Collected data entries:
**********

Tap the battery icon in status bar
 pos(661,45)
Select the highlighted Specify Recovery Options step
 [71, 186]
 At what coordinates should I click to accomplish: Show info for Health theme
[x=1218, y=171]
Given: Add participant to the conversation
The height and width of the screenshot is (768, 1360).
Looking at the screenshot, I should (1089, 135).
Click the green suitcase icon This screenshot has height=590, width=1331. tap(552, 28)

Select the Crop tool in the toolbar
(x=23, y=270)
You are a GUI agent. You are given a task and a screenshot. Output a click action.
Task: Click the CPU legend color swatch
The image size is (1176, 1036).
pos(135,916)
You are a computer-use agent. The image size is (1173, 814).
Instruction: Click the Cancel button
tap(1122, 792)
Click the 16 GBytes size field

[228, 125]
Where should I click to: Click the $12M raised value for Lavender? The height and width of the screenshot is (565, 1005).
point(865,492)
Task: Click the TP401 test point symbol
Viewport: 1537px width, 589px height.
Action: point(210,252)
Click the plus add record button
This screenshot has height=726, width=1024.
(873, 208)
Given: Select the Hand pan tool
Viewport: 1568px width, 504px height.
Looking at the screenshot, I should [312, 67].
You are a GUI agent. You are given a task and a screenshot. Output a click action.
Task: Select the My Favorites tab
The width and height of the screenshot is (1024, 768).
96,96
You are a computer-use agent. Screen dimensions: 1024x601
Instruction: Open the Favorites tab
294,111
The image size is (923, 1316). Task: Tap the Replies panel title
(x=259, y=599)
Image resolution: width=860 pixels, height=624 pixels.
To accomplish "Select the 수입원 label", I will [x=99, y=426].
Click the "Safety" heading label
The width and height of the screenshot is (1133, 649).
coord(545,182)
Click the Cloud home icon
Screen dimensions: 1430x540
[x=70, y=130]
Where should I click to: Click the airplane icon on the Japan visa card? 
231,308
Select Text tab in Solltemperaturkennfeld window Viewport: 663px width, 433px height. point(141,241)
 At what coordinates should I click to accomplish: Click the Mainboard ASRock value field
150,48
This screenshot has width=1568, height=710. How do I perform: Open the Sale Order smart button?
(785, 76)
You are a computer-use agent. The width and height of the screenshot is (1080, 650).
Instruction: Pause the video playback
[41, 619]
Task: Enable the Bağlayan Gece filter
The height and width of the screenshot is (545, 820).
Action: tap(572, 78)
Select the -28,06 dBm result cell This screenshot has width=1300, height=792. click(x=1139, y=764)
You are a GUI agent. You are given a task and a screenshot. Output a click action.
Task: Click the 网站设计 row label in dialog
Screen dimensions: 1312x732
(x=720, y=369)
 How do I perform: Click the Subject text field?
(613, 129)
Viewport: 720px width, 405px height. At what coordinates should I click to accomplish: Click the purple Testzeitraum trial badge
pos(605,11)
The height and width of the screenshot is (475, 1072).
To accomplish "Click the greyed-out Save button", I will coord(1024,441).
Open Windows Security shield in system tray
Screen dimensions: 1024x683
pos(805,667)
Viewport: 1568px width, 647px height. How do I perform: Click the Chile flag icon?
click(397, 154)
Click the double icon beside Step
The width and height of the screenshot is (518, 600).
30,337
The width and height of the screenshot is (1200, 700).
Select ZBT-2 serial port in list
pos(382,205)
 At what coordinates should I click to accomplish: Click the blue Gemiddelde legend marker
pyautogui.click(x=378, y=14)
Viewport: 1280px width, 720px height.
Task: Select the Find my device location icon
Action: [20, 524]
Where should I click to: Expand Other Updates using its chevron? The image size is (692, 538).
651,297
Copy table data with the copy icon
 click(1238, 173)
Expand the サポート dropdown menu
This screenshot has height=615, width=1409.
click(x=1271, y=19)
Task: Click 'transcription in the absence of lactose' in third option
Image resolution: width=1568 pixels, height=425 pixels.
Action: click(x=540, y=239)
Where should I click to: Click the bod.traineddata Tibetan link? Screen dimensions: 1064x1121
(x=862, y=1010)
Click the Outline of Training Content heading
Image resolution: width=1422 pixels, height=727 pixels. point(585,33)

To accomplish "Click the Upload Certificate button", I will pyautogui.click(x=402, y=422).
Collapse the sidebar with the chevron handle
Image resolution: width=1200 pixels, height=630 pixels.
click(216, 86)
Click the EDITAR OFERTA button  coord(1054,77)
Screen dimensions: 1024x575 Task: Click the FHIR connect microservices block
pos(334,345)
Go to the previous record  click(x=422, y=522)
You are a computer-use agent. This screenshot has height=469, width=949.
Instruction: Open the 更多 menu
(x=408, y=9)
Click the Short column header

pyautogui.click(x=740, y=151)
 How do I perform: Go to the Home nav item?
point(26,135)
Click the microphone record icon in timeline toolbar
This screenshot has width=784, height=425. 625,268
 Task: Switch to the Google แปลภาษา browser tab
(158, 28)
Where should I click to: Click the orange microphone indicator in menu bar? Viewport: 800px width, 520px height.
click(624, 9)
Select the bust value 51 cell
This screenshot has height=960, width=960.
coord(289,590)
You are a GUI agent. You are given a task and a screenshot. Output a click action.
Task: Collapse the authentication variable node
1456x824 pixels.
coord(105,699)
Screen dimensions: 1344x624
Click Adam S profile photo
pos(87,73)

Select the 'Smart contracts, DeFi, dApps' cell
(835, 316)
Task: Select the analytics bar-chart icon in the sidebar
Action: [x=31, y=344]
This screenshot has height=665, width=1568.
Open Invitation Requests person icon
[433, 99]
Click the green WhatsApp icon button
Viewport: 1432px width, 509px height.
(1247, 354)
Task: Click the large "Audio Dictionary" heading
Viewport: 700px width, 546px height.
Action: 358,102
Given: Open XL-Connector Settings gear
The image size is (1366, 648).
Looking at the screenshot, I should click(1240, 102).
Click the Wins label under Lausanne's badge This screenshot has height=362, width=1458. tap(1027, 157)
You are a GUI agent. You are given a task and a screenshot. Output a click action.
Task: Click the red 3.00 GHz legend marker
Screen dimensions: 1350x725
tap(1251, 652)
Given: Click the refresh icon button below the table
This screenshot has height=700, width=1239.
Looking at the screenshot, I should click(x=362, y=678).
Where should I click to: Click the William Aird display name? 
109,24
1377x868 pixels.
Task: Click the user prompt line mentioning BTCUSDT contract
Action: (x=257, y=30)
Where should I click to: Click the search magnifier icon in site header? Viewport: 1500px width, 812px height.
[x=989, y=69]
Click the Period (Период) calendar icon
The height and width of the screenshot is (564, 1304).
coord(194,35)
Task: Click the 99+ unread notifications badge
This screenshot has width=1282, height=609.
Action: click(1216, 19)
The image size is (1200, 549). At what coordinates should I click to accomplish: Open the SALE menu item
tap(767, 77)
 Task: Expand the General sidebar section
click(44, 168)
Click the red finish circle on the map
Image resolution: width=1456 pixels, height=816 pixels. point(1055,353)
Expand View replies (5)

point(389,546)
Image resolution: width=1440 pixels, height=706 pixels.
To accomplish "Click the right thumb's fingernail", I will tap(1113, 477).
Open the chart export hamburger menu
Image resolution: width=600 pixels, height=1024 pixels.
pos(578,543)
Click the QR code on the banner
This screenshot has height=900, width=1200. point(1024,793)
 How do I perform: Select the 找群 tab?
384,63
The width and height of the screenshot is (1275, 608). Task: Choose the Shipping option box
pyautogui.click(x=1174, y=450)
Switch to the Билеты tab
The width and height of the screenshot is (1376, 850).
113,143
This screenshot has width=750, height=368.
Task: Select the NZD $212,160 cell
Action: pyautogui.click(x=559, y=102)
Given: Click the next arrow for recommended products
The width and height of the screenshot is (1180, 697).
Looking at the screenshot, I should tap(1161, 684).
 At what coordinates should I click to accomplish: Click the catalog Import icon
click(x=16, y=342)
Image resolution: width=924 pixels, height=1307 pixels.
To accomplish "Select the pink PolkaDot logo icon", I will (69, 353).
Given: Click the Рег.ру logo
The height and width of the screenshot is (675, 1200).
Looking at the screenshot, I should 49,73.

**********

Brief:
Repeat only the stretch of lines that begins at the line containing "The height and width of the screenshot is (675, 1200)." and ends at the last line above, both included.

Output below:
The height and width of the screenshot is (675, 1200).
Looking at the screenshot, I should 49,73.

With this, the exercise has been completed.